Monty Python’s Big Red Book, by Monty Python 7.75
“For me perhaps the finest book written int he English language since Bleak House” – F.R. Lewis (in ‘Talking about Middlemarch’, 1958)
‘Monty Python’s Big Red Book’ is neither red nor is it big. In fact, it’s not brown either, no matter what the credits say. The book also claims to be a hardcover even though it’s a softcover. Buyers beware: this is pure rubbish, and it serves only to increase its sale price twofold. Sadly, it took me a few weeks to realize that I had been tricked.
By then it was too late to return it to the bookshop.
But the book makes up for it, starting on the left foot with a foreword from none other than Reginald Bosanquet of Independent Television News Limited (followed by a dissociation by the ITN people). And a few notes of disappointment from Colonel “Sandy” Volestrangler, Richard Baker of the BBC, BBC management, BBC Radio and BBC2.
And this after numerous (completely unrelated) quotes on the back cover of the book. So, when I finally decided that I could spare a few moments to peruse it, I knew that this fine read was likely going to be more satisfying than my morning BM. Although, it’s hard to distinguish one from the other seeing as I tend to do both at the same time.
This not-so-big and not-so-red book has a little bit for everyone, including The Arts page, The Sports Page, The Children’s Page, The Naughty Pages (which I won’t describe because it would be too salacious for your tender ears), an Australian Page (which has been printed upside down to better accommodate Aussies) and The Goats’ Page.
Not enough for you?
There are essays, including one on why accountancy is not boring (I nodded off while reading it), The World Encyclopedia of Carnal Knowledge (it was briefer than expected), a report on the Piranha Brothers and a feature on the Greatest Upper Class Twit Race in the World. And there’s fiction, such as a new version of “The Importance of Being Earnest’.

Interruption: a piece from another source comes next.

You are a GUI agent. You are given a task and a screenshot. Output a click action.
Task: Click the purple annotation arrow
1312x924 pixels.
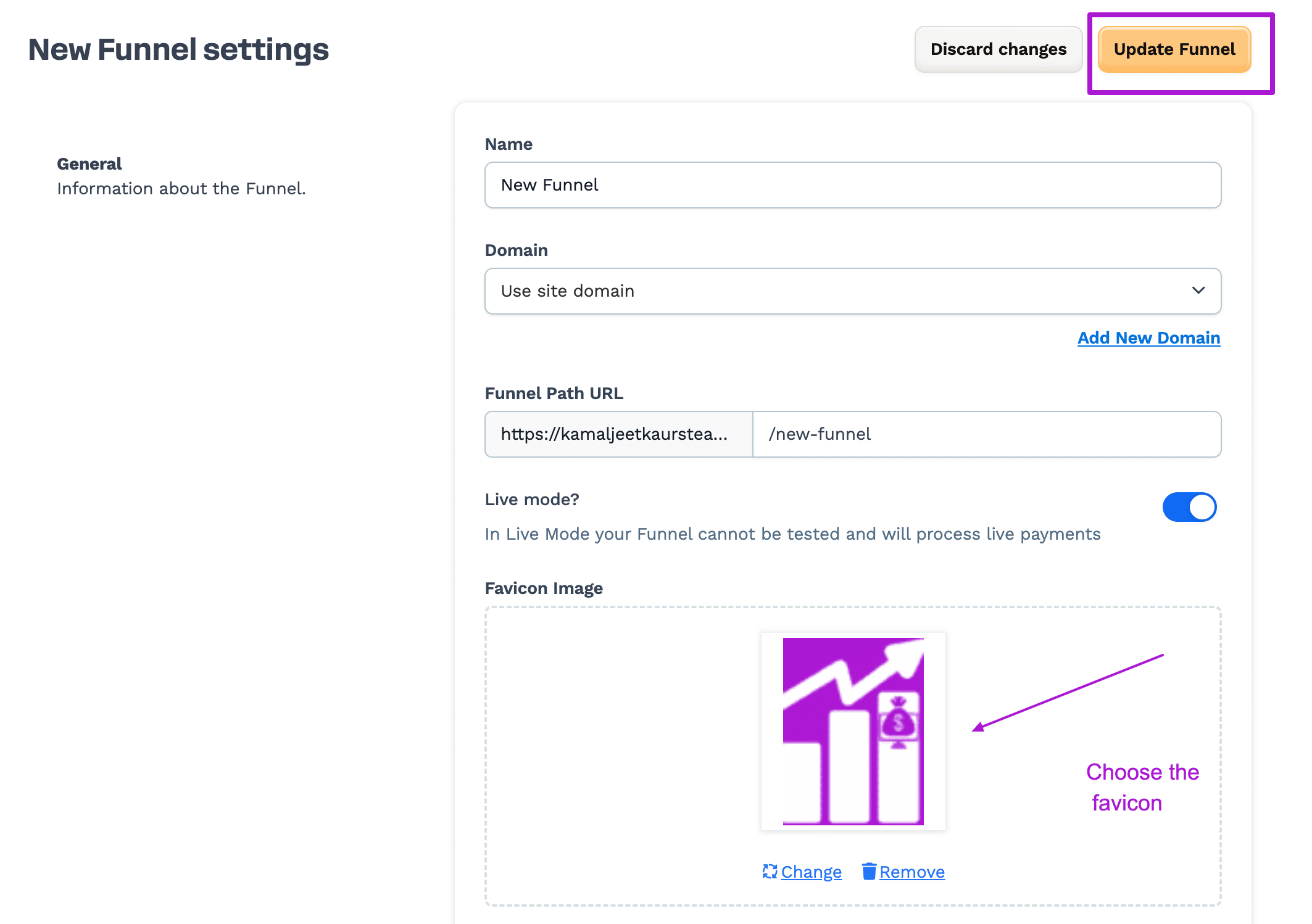(x=1068, y=693)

For those who don’t like reading other people’s fiction but can’t write, there’s even a Do-it-yourself Story section. And for people who can’t read much, there’s a photoplay. And for people who can’t read at all, there’s Terry Gilliam’s art. If “art” it is. Truly, the Pythons tried their best to make this book accessible to all manners of audience.
All the better to make an extra pound or two.
For a quick distraction, there are also sheet music for “Spam” and for “Bing Tiddle Tiddle Bong”, the requisite crossword puzzle, magazine adverts and even some newspaper personals (although some of these are a tad sketchy; trust me, I wouldn’t write in to any of them!). There’s even advice from Madame Palm and a political insert by the Silly Party.
And so much more. More than you could ever imagine. Or want, even.
I love this book – even more than my other book. It’s flatter, thinner, lighter, well-bound, pretty, more colourful, more silent and it smells nice. If I had to marry a book, ‘Monty Python’s Big Red Book’ would be the one for me. Now and forever. In sickness and in health, in good times and bad, in joy as well as in sorrow. Til death do us part.
What’s more, my copy is a limited edition, the first of 294,999 copies in print (From what I can tell, it was originally supposed to be 24,999, but it was scratched off in pen and changed. Many times. But it’s still number one!). It must be a popular book. So get your own copy of ‘Monty Python’s Big Red Book’ while you still can, so that you don’t feel left out.
You’ll be damned glad that you did. Your self-esteem and social status depend on it.
Nota bene: Since I haven’t yet received my endorsement cheque, I have tapered my enthusiasm somewhat. When I receive the agreed upon monies, I will revisit this blurb to give the book a more fitting review (It’s even better than I’ve let on, you know. Oh, if only you knew…). The end. For now.